Weston and Wilson claimed the master bedroom, which included a large sundeck looking westward to the ocean and the sun. It was there that he photographed Wilson, who posed on a wool blanket because the silver-painted deck surface in the sun was too hot against her bare skin. Later she recalled:

I sat in the bedroom doorway with the room in a shadow behind me. Even then the light was almost overpoweringly bright. When I ducked my head to avoid looking at it, Edward said "Just keep it that way." He was never happy with the shadow on my right arm, and I was never happy with the crooked hair part and the bobby pins. But when I see the picture unexpectedly, I remember most vividly Edward examining the print with a magnifying glass to decide if the few visible pubic hairs would prevent him from shipping it through the mails.
Unlike many of Weston's earlier images, he left no indication of his intentions or feelings about this particular photograph. For many years he had kept an extensive journal about his photography that he called his Daybooks, but he abruptly stopped writing in them two years before this image was taken. Later he wrote "I laughingly blame Ch[aris] for cramping my style as a writer ‒ and there may be some truth in this charge ‒ but the fact is that I have not had much time, nor necessary aloneness for keeping an intimate journal."
Regardless of what he felt at the time, the image has since become one of his most published photographs and one of the icons of 20th century photography.

==Observations==
Photography historian Nancy Newhall wrote that in this image Weston "used light like a chisel. The light he loves best is almost axial with the lens ‒ the same light-angle at which a news photographer's flash flattens faces and collapses space with its fake shadows. Here the luminous flesh rounds out of the shadow, and the shadow itself, from subtle recession to deep void, is as active and potent as the light."

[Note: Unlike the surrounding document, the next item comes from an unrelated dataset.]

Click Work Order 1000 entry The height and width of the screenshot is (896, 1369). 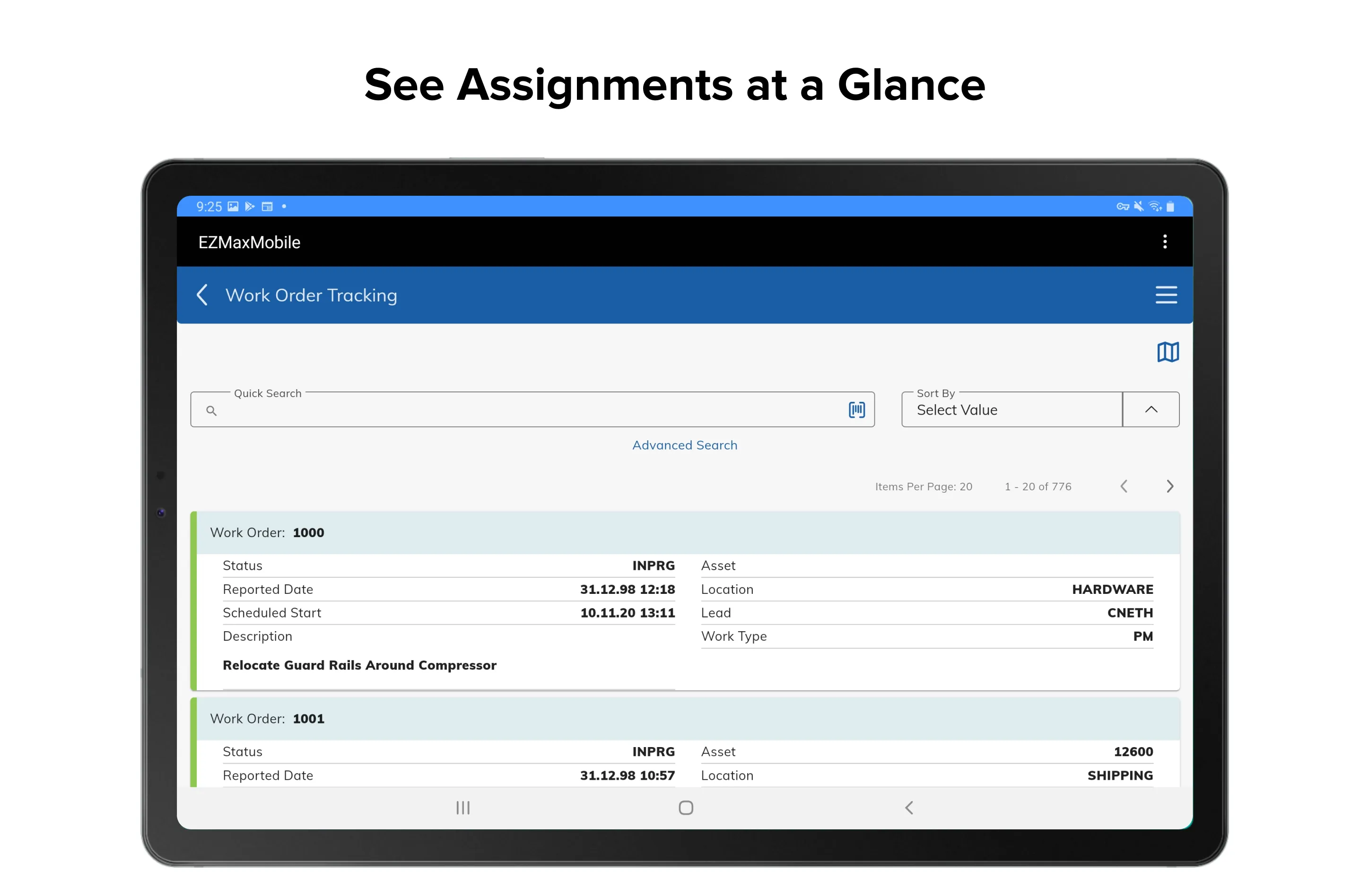(x=684, y=600)
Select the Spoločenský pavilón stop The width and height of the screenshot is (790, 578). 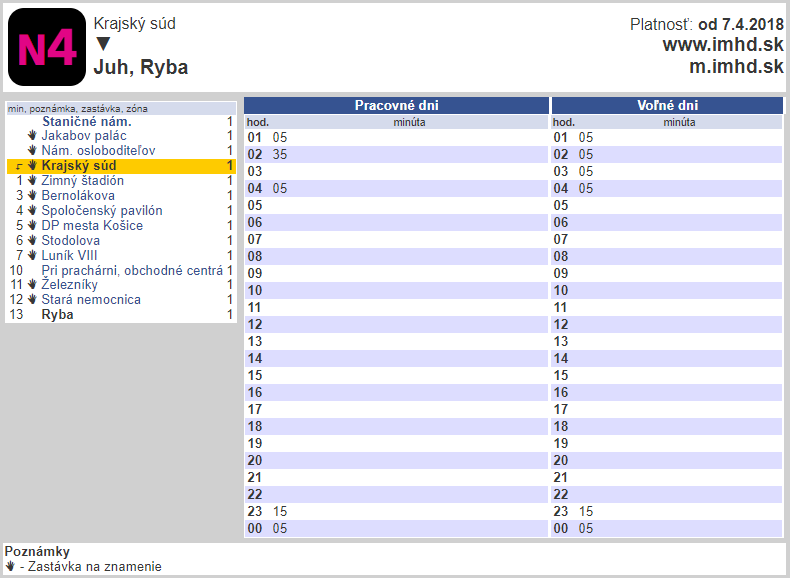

Another observer wrote, "In the portrait Charis is posing nude…Weston manages to convey her nudity as a form of art. He is able to capture the emotional side of Charis as well as set a calming sense of emotion for viewers of this piece of art. The way the light cascades upon her forms shadows in order to help contour and frame her body, exemplifying the delicate features of her body as a whole. Weston uses both a simple background and foreground in order to draw attention to the main image (Charis).

Some writers have observed that in his photos of Wilson, Weston transformed his vision of nudes. Prior to this, most of his figure studies had been of fragments of bodies ‒ a torso, breasts, hips, legs ‒ isolated from the complete being. With this image "he went from shooting an anonymous body to shooting a woman—and the images of that woman, quietly posed or splayed in sand dunes, were iconic."

==Technical aspects==
Weston took the photo using his 8 X 10 Ansco view camera with a Zeiss 21 cm lens. Like all of his photos, he made a single exposure of the image.

Because of the extreme contrast between the bright sun on skin and the dark shadows of the doorway, prints from this negative required both burning and dodging. In an extensive description of what Weston did to produce a final print of this image, his son Cole Weston said all of the shadows on the body, especially on her right arm (seen on the left in the image), had to be held back (lightened), while the blanket on the right side of the print had to be burned in (darkened).

==Art market==
A print originally created in 1936 by Weston sold at auction in 2003 for $260,000, in 2009 for $109,800, and at Sotheby's, New York in 2014 for $653,000.